YOUR OBJECTIVE: Reproduce verbatim the portion of the listing below that runs from the line containing "Click share icon" through the line containing "Open the calendar".
/---
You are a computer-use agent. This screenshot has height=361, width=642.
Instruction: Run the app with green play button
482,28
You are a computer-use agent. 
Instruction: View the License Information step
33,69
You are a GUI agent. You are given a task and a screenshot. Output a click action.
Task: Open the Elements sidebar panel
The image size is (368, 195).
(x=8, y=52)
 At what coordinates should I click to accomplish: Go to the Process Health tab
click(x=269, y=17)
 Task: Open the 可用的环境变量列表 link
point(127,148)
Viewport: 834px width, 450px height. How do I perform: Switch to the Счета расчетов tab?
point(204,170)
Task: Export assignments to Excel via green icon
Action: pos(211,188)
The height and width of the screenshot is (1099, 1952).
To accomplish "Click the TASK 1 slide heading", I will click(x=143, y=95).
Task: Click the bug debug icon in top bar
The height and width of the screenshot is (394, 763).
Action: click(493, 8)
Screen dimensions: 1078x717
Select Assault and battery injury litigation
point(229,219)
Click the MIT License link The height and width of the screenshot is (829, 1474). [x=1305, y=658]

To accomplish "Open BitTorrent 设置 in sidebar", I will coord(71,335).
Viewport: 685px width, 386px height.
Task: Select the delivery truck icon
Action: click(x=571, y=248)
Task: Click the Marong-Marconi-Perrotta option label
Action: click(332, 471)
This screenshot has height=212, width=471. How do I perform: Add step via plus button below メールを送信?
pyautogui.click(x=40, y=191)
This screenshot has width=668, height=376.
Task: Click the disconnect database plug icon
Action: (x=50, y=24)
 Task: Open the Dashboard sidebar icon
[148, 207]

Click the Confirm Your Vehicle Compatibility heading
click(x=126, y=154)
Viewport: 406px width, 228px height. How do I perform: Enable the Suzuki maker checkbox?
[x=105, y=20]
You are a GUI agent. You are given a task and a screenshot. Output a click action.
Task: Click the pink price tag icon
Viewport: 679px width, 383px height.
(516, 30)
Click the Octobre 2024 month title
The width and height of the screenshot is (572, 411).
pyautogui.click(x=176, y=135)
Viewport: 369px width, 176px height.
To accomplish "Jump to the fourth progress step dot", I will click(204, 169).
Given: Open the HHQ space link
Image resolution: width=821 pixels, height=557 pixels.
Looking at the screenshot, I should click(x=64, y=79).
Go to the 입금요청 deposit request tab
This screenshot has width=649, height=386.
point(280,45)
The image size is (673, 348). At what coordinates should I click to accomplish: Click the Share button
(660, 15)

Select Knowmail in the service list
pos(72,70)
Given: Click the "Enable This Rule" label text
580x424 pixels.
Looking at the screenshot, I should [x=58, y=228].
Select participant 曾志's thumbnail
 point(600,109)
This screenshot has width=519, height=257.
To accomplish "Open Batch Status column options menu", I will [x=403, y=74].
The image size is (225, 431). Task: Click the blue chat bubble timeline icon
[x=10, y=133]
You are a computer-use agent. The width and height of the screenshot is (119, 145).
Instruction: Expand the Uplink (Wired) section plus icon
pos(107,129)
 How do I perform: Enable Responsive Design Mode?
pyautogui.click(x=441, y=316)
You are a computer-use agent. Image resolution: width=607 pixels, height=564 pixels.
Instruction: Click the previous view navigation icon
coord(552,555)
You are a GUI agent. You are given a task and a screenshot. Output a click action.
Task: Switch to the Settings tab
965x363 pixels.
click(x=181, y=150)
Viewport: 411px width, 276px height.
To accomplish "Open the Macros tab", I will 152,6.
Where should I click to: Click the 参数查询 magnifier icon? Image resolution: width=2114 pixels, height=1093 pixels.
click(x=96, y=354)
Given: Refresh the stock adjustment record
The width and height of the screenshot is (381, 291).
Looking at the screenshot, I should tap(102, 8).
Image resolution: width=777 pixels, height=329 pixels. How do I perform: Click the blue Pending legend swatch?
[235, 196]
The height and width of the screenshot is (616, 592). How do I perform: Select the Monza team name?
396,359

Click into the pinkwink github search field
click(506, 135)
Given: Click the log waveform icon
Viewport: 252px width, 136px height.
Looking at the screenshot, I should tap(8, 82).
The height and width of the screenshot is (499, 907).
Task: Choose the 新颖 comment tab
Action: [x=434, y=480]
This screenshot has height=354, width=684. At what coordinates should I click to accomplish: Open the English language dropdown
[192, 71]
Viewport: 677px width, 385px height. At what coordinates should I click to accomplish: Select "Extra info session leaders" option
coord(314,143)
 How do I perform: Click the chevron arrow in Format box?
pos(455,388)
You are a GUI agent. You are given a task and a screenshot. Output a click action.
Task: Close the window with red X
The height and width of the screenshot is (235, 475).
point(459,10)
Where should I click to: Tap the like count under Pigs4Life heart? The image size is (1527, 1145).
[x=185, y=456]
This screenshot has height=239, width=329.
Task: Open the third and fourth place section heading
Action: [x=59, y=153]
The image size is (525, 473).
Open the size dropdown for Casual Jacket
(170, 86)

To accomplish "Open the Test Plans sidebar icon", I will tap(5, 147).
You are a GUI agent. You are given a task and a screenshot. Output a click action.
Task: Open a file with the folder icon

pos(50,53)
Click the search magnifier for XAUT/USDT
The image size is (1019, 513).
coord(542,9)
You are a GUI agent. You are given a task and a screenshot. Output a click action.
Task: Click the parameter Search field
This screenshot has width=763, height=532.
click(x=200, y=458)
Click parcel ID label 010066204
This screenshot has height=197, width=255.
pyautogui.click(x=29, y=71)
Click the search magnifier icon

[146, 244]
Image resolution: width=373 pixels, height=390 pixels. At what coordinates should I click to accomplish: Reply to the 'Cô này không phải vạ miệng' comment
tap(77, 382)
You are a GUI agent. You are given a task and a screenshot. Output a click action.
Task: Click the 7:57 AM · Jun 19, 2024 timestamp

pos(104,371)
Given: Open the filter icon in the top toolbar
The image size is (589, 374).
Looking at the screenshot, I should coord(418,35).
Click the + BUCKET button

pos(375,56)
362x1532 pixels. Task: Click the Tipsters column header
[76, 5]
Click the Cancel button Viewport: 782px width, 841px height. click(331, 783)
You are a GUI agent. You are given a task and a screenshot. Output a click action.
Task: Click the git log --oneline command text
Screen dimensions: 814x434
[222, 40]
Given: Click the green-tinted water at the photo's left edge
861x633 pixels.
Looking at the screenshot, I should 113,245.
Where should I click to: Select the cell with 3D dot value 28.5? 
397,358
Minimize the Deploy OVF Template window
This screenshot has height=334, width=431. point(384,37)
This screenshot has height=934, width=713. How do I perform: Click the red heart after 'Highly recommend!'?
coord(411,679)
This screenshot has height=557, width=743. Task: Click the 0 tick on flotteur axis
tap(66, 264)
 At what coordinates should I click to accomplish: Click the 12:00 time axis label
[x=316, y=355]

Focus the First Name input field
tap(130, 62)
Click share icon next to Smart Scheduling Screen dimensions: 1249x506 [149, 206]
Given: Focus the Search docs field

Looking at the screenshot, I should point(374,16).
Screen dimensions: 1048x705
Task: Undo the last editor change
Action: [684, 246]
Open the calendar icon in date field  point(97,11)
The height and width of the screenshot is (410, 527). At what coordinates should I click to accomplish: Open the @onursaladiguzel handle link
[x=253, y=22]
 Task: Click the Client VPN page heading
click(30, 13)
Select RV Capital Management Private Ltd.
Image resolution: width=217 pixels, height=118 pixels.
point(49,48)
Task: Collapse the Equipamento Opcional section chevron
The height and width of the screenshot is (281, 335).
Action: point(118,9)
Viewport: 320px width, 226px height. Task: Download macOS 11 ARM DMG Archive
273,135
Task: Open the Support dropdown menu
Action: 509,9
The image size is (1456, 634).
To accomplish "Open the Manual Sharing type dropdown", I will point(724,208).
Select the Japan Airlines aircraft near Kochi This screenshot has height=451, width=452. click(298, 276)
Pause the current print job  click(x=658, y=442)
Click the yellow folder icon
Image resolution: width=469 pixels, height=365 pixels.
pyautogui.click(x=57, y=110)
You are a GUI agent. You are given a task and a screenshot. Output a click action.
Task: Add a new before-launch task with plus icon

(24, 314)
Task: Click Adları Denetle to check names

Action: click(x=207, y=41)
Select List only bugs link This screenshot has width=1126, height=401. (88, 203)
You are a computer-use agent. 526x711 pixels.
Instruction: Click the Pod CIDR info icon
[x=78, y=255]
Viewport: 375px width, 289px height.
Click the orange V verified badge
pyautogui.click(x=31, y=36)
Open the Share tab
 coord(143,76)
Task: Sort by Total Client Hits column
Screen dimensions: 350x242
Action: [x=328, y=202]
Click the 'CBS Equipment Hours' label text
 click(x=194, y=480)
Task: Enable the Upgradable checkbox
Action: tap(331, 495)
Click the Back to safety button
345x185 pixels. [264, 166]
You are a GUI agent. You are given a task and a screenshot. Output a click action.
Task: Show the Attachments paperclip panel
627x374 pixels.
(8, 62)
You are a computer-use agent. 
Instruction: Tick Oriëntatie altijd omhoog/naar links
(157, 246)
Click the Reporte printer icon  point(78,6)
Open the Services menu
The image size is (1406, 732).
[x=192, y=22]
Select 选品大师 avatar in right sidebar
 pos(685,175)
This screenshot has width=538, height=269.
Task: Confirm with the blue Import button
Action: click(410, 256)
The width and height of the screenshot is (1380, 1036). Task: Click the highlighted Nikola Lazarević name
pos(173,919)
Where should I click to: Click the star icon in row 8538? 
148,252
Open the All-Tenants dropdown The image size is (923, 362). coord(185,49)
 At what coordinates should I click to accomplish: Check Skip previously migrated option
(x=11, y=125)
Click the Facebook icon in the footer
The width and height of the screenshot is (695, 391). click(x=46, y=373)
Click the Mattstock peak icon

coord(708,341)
\---
FINISHED TASK:
Click share icon next to Smart Scheduling Screen dimensions: 1249x506 [149, 206]
Given: Focus the Search docs field

Looking at the screenshot, I should point(374,16).
Screen dimensions: 1048x705
Task: Undo the last editor change
Action: [684, 246]
Open the calendar icon in date field  point(97,11)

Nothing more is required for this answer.